#### [EXTRACT PROVIDED]
* * * * *
# how can you tell if your slingshot is powerful enough to hunt with ?



## jordanrussell123

i hunt with my slingshot a lot but only head shots. so my question is how can you tell if your slingshot is powerful enough to kill say a crow with a body shoot e.g with air rifles if it will go through a bar of soap then it will go through a rabbit


----------



## gamekeeper john

the best way is to shoot a suspended card, if you cut it in half the ammo will be traveling at 250fps+ but to be honest you shouldn't realy want to kill anything with body shots lol









what bands and ammo are you using - john


----------



## slingshot_sniper

There's an easier way GKJ hunter bands and 12mm lead ammo,yeah don't go for body shots


----------



## Bill Hays

I've actually tested this out on how many soda cans full of water a single shot must be able to penetrate... 3 cans at 60 feet seems to be the minimum I'd be comfortable with.


----------



## bootneck

I don't really think there could be any universal test, some penatration tests might work if your using light ammo, how about for people like myself who like heavy crushing ammo there be some sort of heavy metal weight to knock over? My heavy ammo goes through half inch plywood easyly but unless you get a direct hit on a beer can it'l just knock it over (my 50 cal lead blasts through cans easy but is harder to get through the plywood but the 16mm lead is harder to get through the cans but easly goes through the plywood) so it would be hard to make a universal test as different objects act differently when there shot.
* * * * *
From the slingshot thread, reproduce word for word the passage that opens with the words containing "I don't really" and closes with "when there shot.".

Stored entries
* * * * *
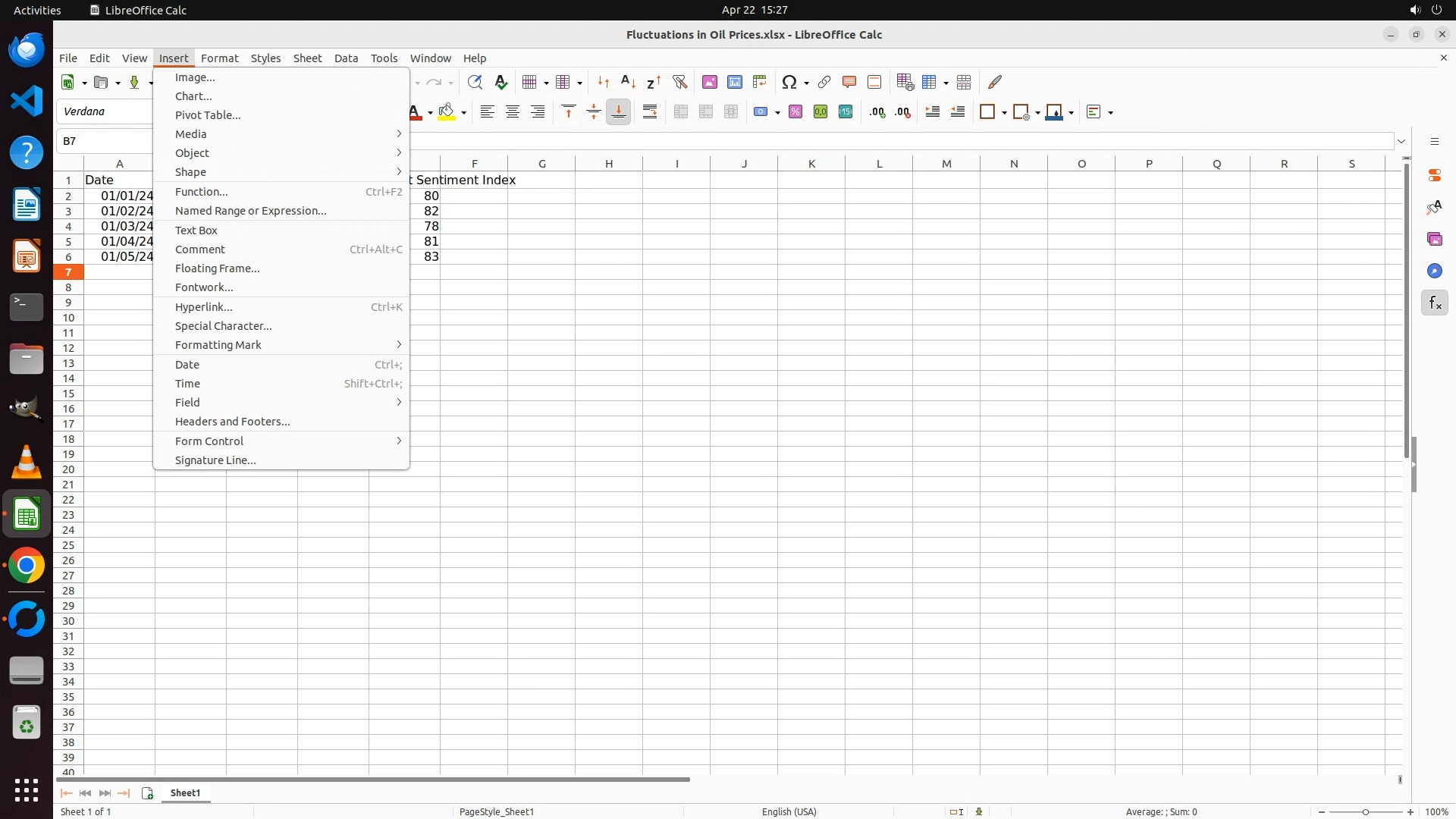Expand the formula bar dropdown arrow

1401,141
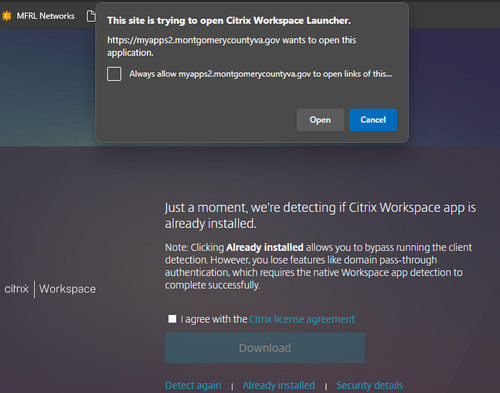
Task: Click the bold 'Already installed' note text
Action: pyautogui.click(x=265, y=247)
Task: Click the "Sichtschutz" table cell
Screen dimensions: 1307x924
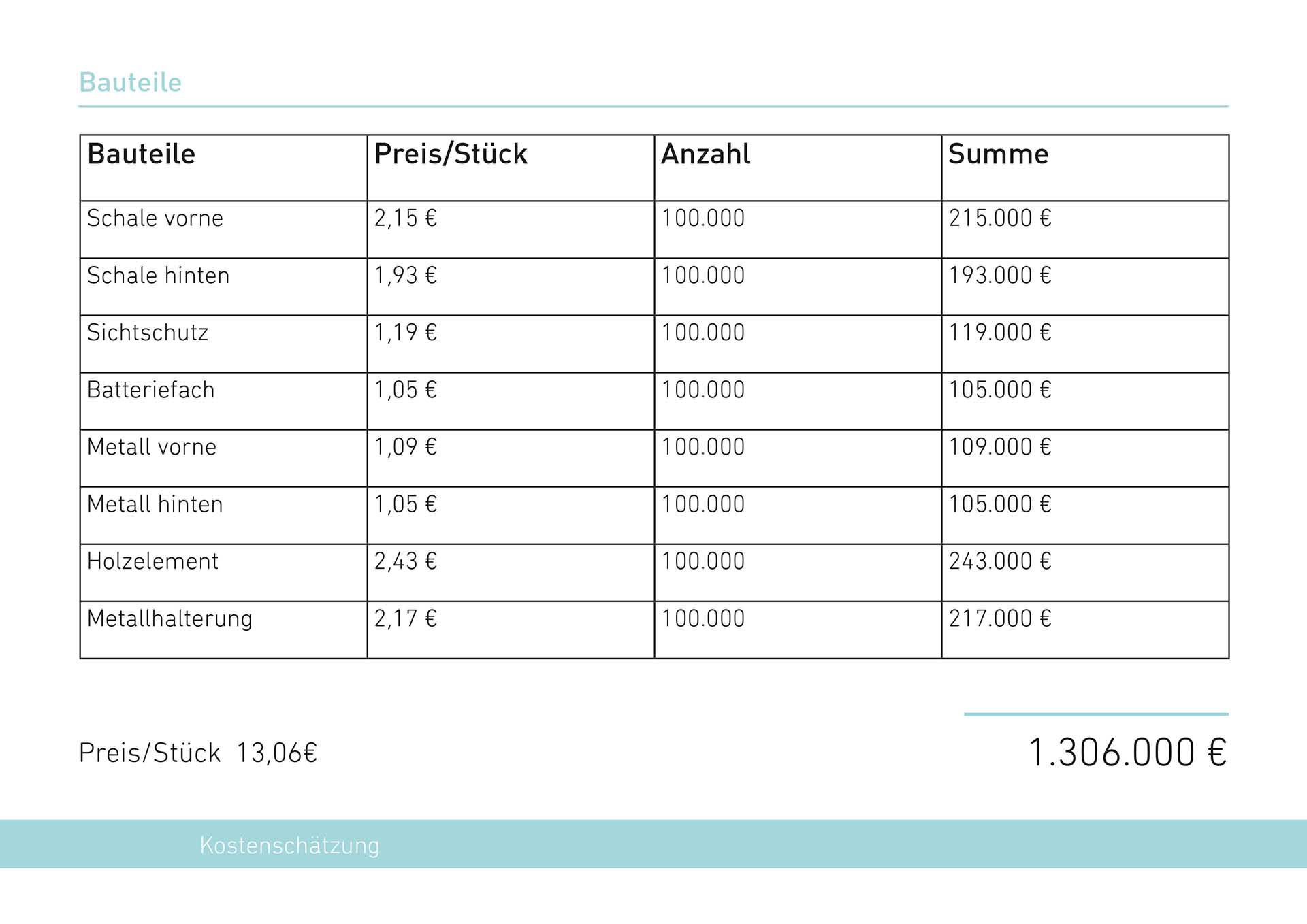Action: point(148,333)
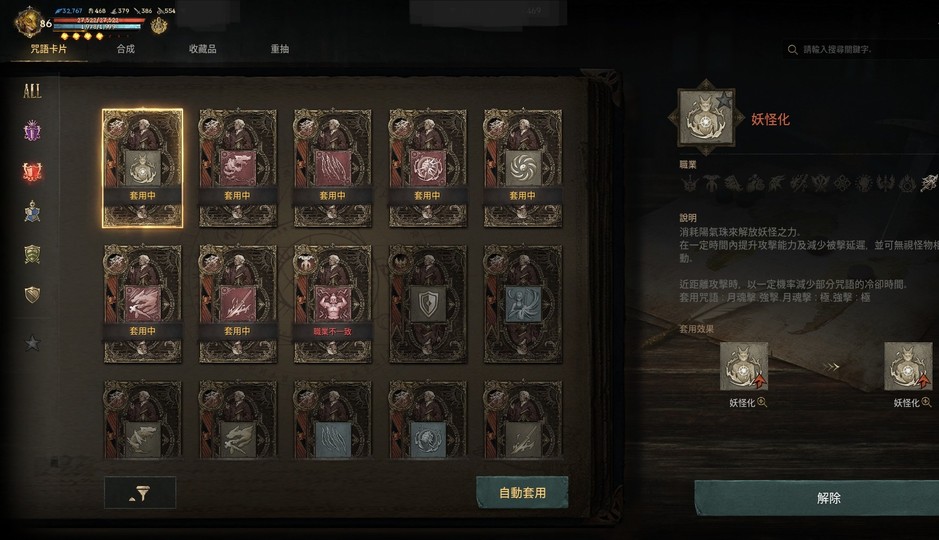Zoom into right 妖怪化 effect magnifier
The width and height of the screenshot is (939, 540).
coord(926,402)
* * * * *
#### [RESULT]
I don't really think there could be any universal test, some penatration tests might work if your using light ammo, how about for people like myself who like heavy crushing ammo there be some sort of heavy metal weight to knock over? My heavy ammo goes through half inch plywood easyly but unless you get a direct hit on a beer can it'l just knock it over (my 50 cal lead blasts through cans easy but is harder to get through the plywood but the 16mm lead is harder to get through the cans but easly goes through the plywood) so it would be hard to make a universal test as different objects act differently when there shot.